As described in Section 2.5, we defined two optimization problems. The first one (OP1) finds the less-toxic anti-CTLA4 schedule able to reduce tumor growth. Figure 3 and Figure 4 show the results obtained by considering, respectively, ${\Delta }_t=1$ week or ${\Delta }_t=3$ weeks, as the minimum time interval between two infusions. The charts compare the outcomes in case of mono-therapy with ipilimumab (AC) and combination therapy with ipilimumab and sipuleucel-T (AC + V). These numerical results are summarized in

Table 4. Numerical results for the optimization problem OP1. Anti-CTLA4 has been administered as mono-therapy (AC) and in combination with dendritic cell vaccine (AC + V). Both the immunotherapies have been tested by taking into account the general constraints defined in Section 2.5 and an additional constraint concerning the minimum time interval between two infusions (${\Delta }_t$) fixed as 1 or 3 weeks. Column three and four list the infusion times and doses predicted by the model as the optimal schedules. The values $O_1$ and $O_2$ represent the two components of the optimization function, namely $O_1={\int }_{t_1}^{t_f}Tum\left(t\right)dt$ and $O_2=Tox(t_f,I_p\left(t\right))$.

Therapy	${\Delta }_{\mathit{t}}$	Infusion Times (Weeks)	Doses (mg/kg)	${\mathit{O}}_1$	${\mathit{O}}_2$
AC	1 week	$t_1=0,t_2=1,$  $t_3=2,t_4=4$	$d_1=10,d_2=7.5,$  $d_3=4.5,d_4=7$	354.47	0.57
AC + V	1 week	$t_1=0,t_2=1,$  $t_3=2$	$d_1=10,d_2=7.5,$  $d_3=4.5$	292.67	0.52
AC	3 weeks	$t_1=0,t_2=3,$  $t_3=6$	$d_1=10,d_2=10,$  $d_3=10$	483.01	0.63
AC + V	3 weeks	$t_1=0,t_2=3$  $t_3=6$	$d_1=10,d_2=10$  $d_3=4.5$	371.13	0.60

.

In all cases, the optimal administration protocols are predicted to control prostate cancer over the therapy period. The optimal schedules strictly depend on the constraint of the minimum time interval ${\Delta }_t$. Indeed, the model suggests to administer high doses of ipilimumab as soon as possible, provided that the drug concentration remains under the threshold. This implies that, in case of mono-therapy, when ${\Delta }_t=1$ week, the optimal administration times are at weeks $t_1=0,t_2=1,t_3=3$ and $t_4=4$ (Figure 3), while, when ${\Delta }_t=3$ weeks, the optimal administration times are at weeks $t_1=0,t_2=3$ and $t_3=6$ (Figure 4). Changing the minimum time between drug administrations, the model suggests two approaches of drug administration: one with more frequent low doses infusions (Figure 3), the other with fewer infusions of high doses (Figure 4). Compared to the mono-therapy, the combination therapy AC + V is predicted to reduce more rapidly the tumor mass, involving a lower dosage of ipilimumab, and thus causing a lower toxicity.

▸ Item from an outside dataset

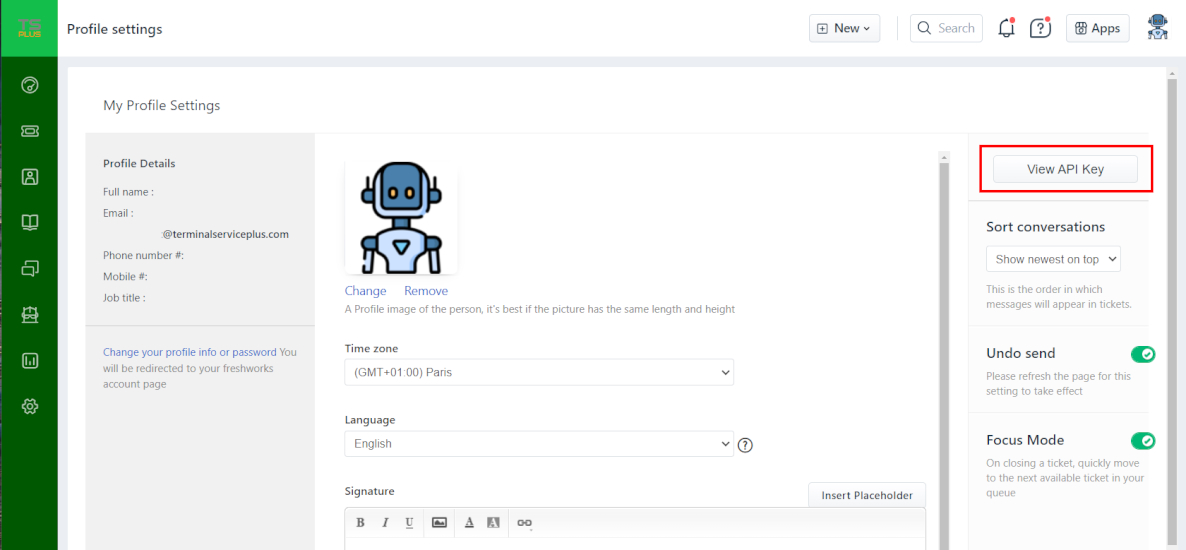
Task: Open Admin settings gear in sidebar
Action: click(x=30, y=406)

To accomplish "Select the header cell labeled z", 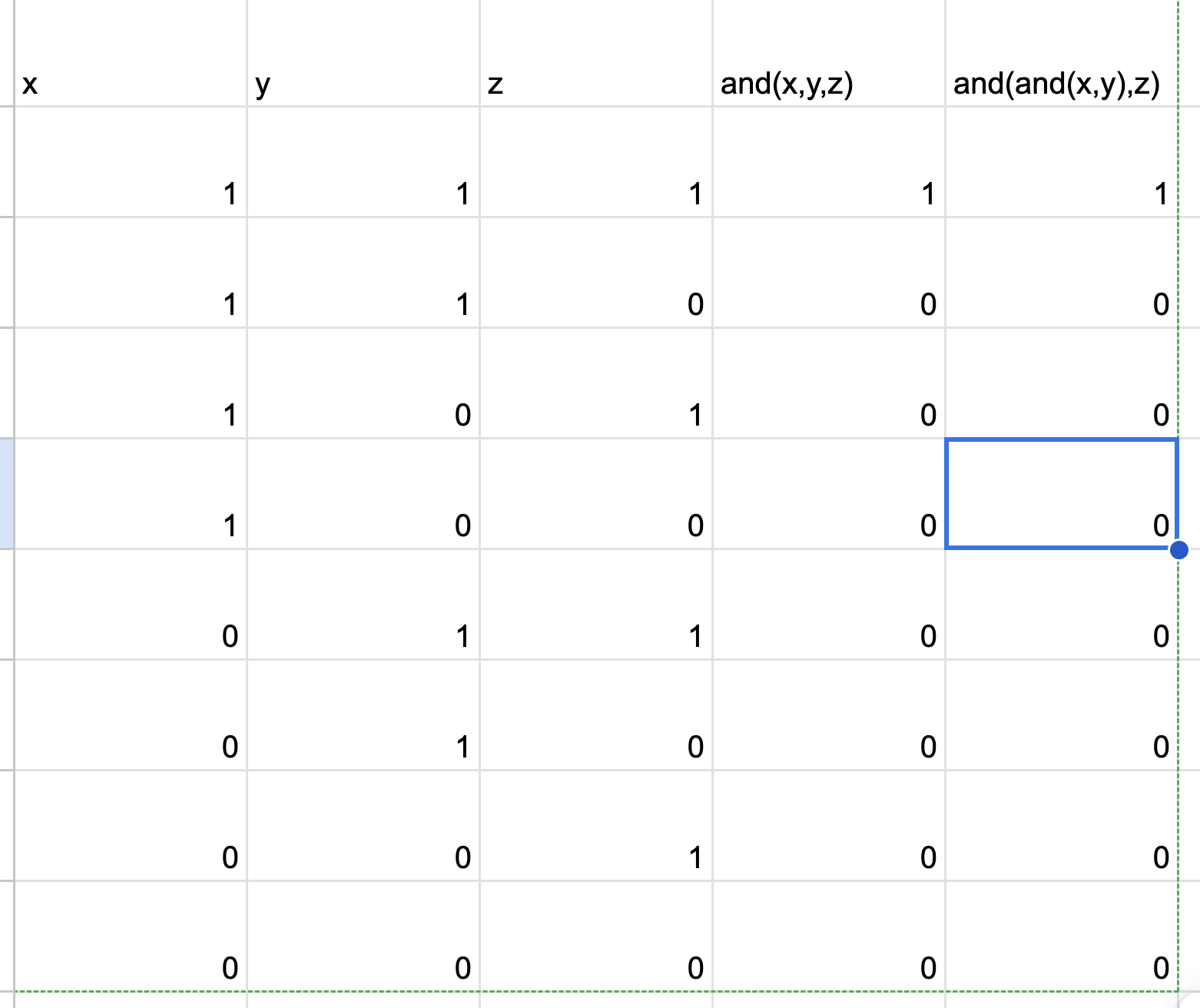I will (596, 53).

The other optimization problem OP2 finds the optimal protocol able to eradicate the tumor. Figure 5 and Figure 6 show the model suggested administration protocols in case of two different constraints about the minimum time interval between two infusions of either ${\Delta }_t=1$ week or ${\Delta }_t=3$ weeks, respectively. The charts compare the mono-therapy with anti-CTLA4 (AC) with the effect of the combination therapy with anti-CTLA4 and vaccine (AC + V). The results are presented in

Table 5. Numerical results for the optimization problem OP2. Anti-CTLA4 has been administered as mono-therapy (AC) and in combination with dendritic cell vaccine (AC + V). Both the immunotherapies have been tested by taking into account the general constraints defined in Section 2.5 and an additional constraint concerning the minimum time interval between two infusions (${\Delta }_t$) fixed as 1 or 3 weeks. Column three and four list the infusion times and doses predicted by the model as the optimal schedules. The values $O_1$ and $O_2$ represent the first two components of the optimization function, namely $O_1={\int }_{t_1}^{t_f}Tum\left(t\right)dt$ and $O_2=Tox(t_f,I_p\left(t\right))$.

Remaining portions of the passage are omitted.